== Available records ==
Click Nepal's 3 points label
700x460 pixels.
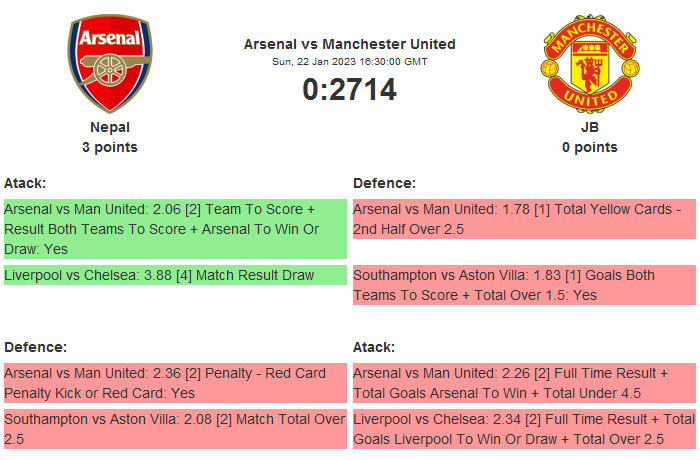[x=110, y=147]
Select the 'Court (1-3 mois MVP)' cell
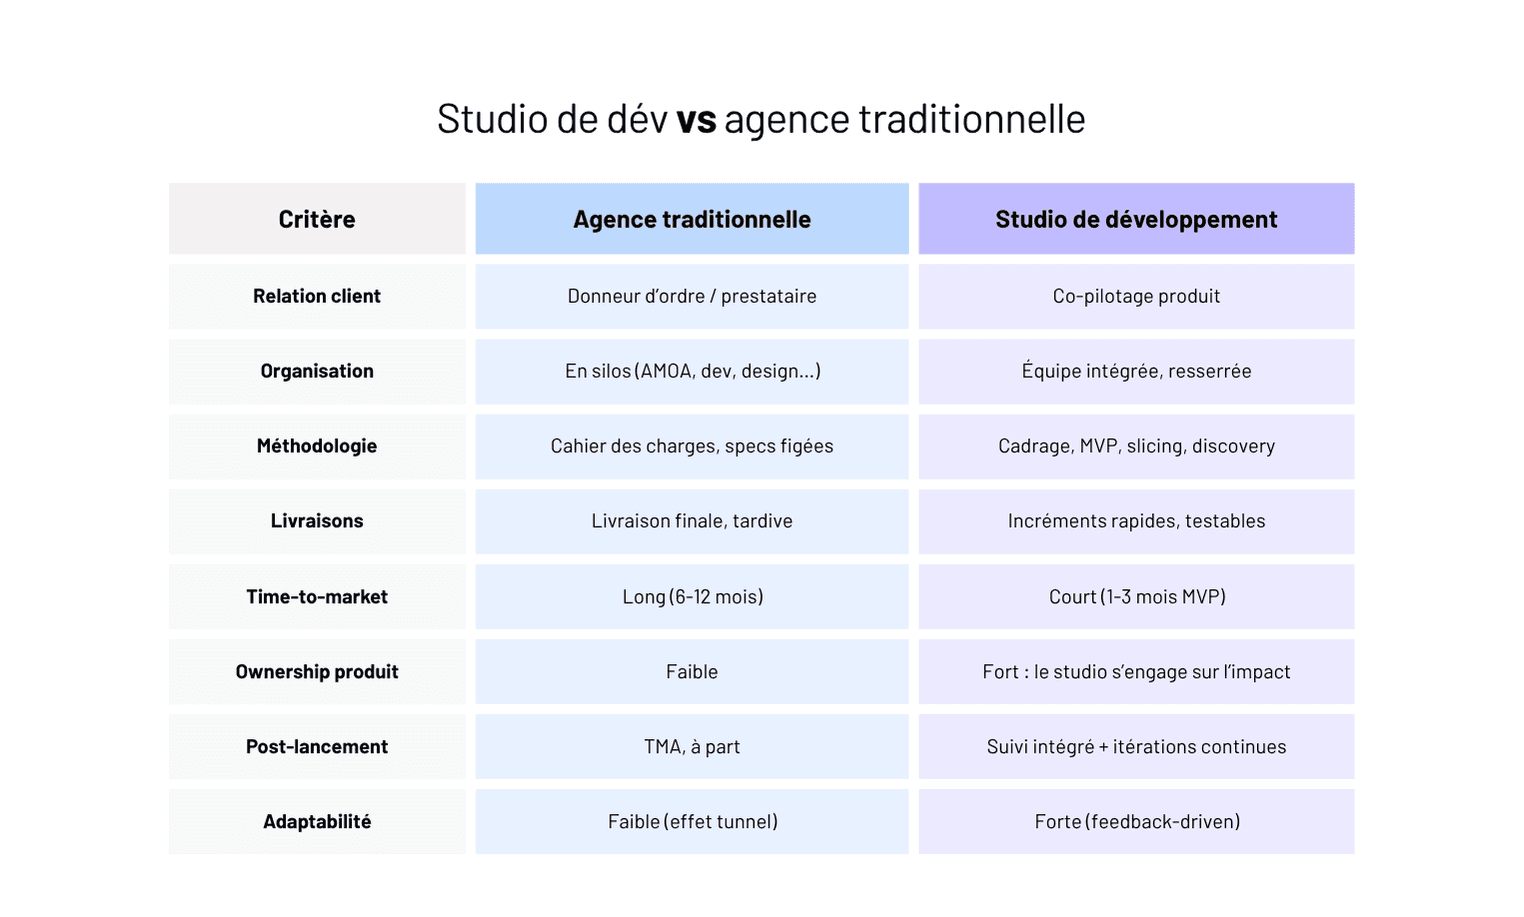This screenshot has height=917, width=1524. pyautogui.click(x=1135, y=596)
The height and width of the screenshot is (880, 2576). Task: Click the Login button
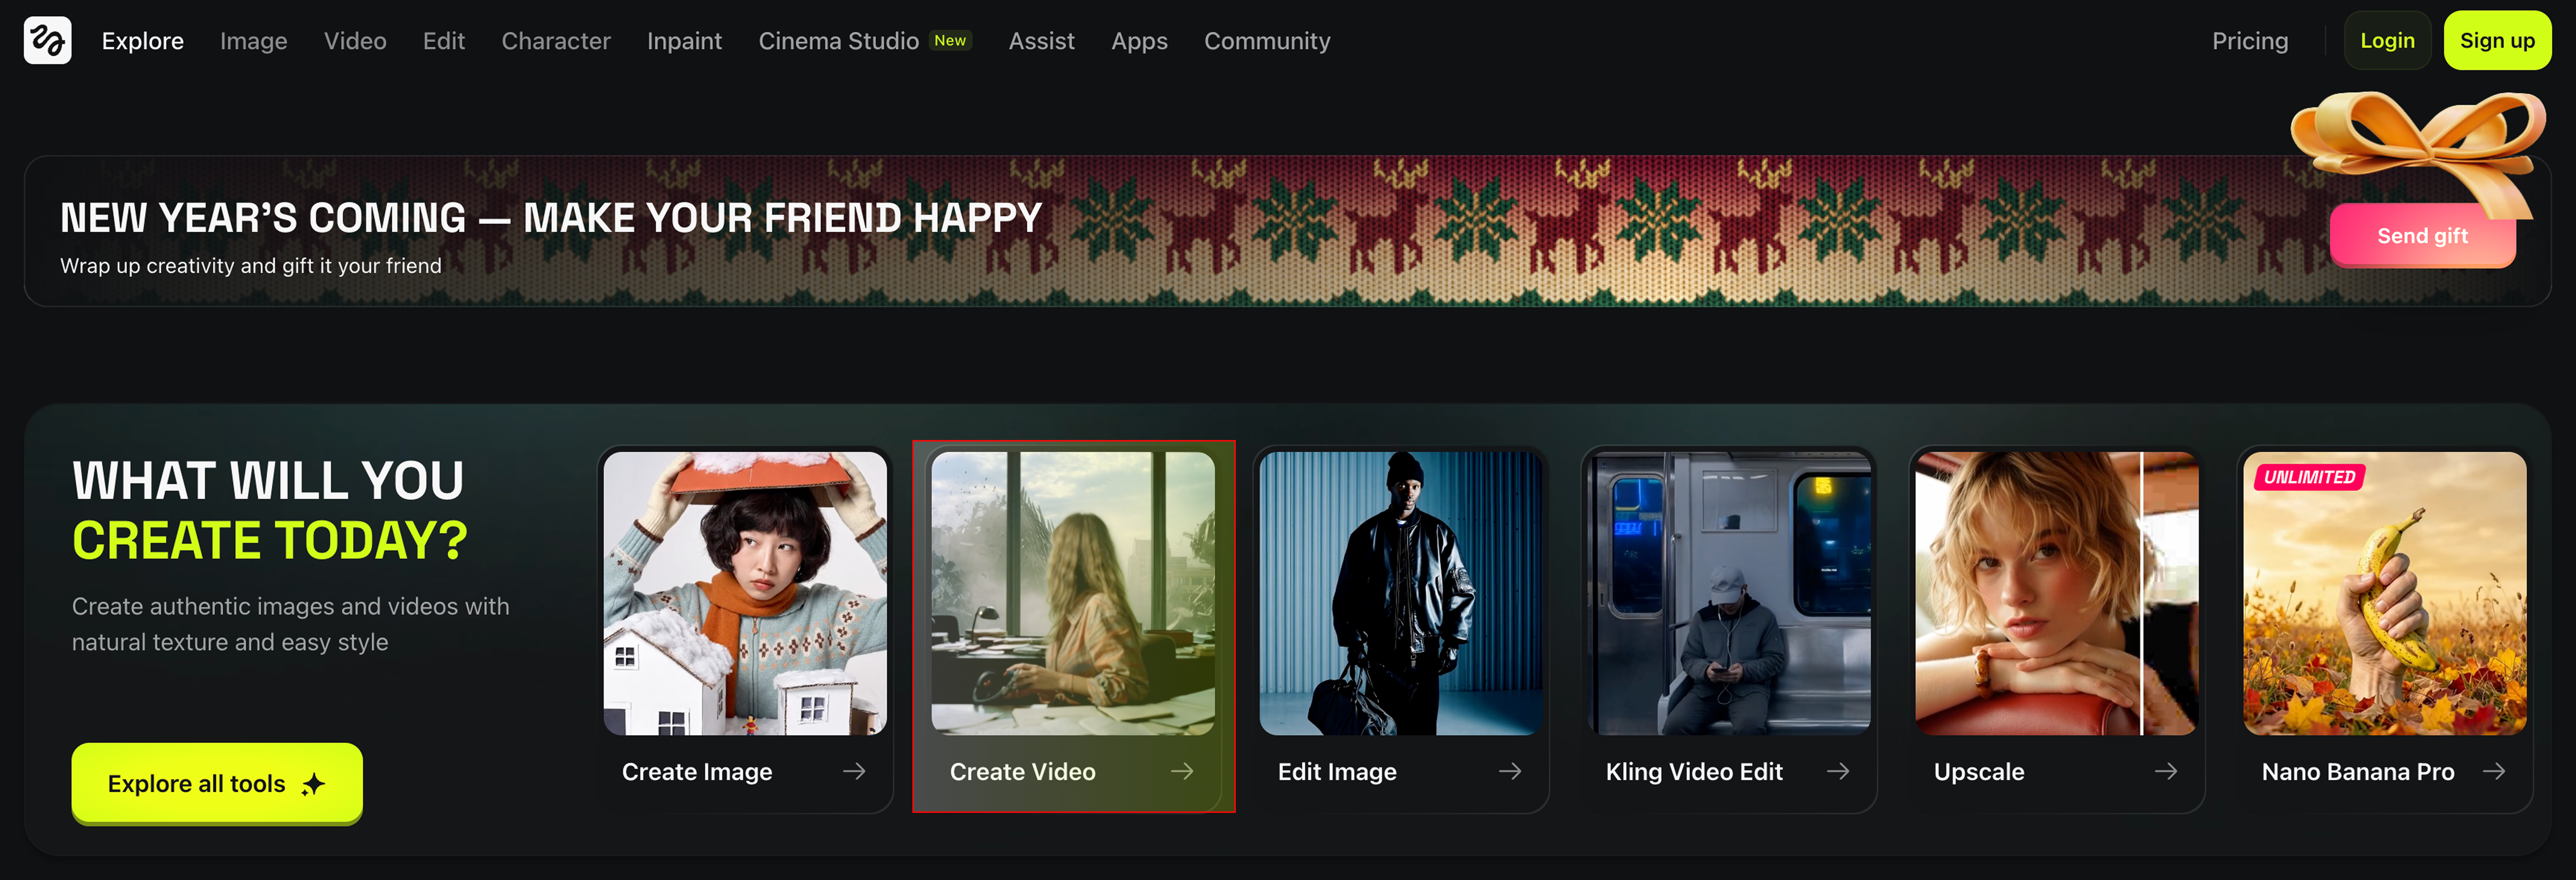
===
> _Set problem_: Rewrite all of the items above, replacing "Login" with "Sign-in" and leaving every other word unchanged. Omit the pictures from your version.

> _Exercise output_:
Click Nepal's 3 points label
700x460 pixels.
[x=110, y=147]
Select the 'Court (1-3 mois MVP)' cell
This screenshot has height=917, width=1524. pyautogui.click(x=1135, y=596)
The height and width of the screenshot is (880, 2576). Task: Click the Sign-in button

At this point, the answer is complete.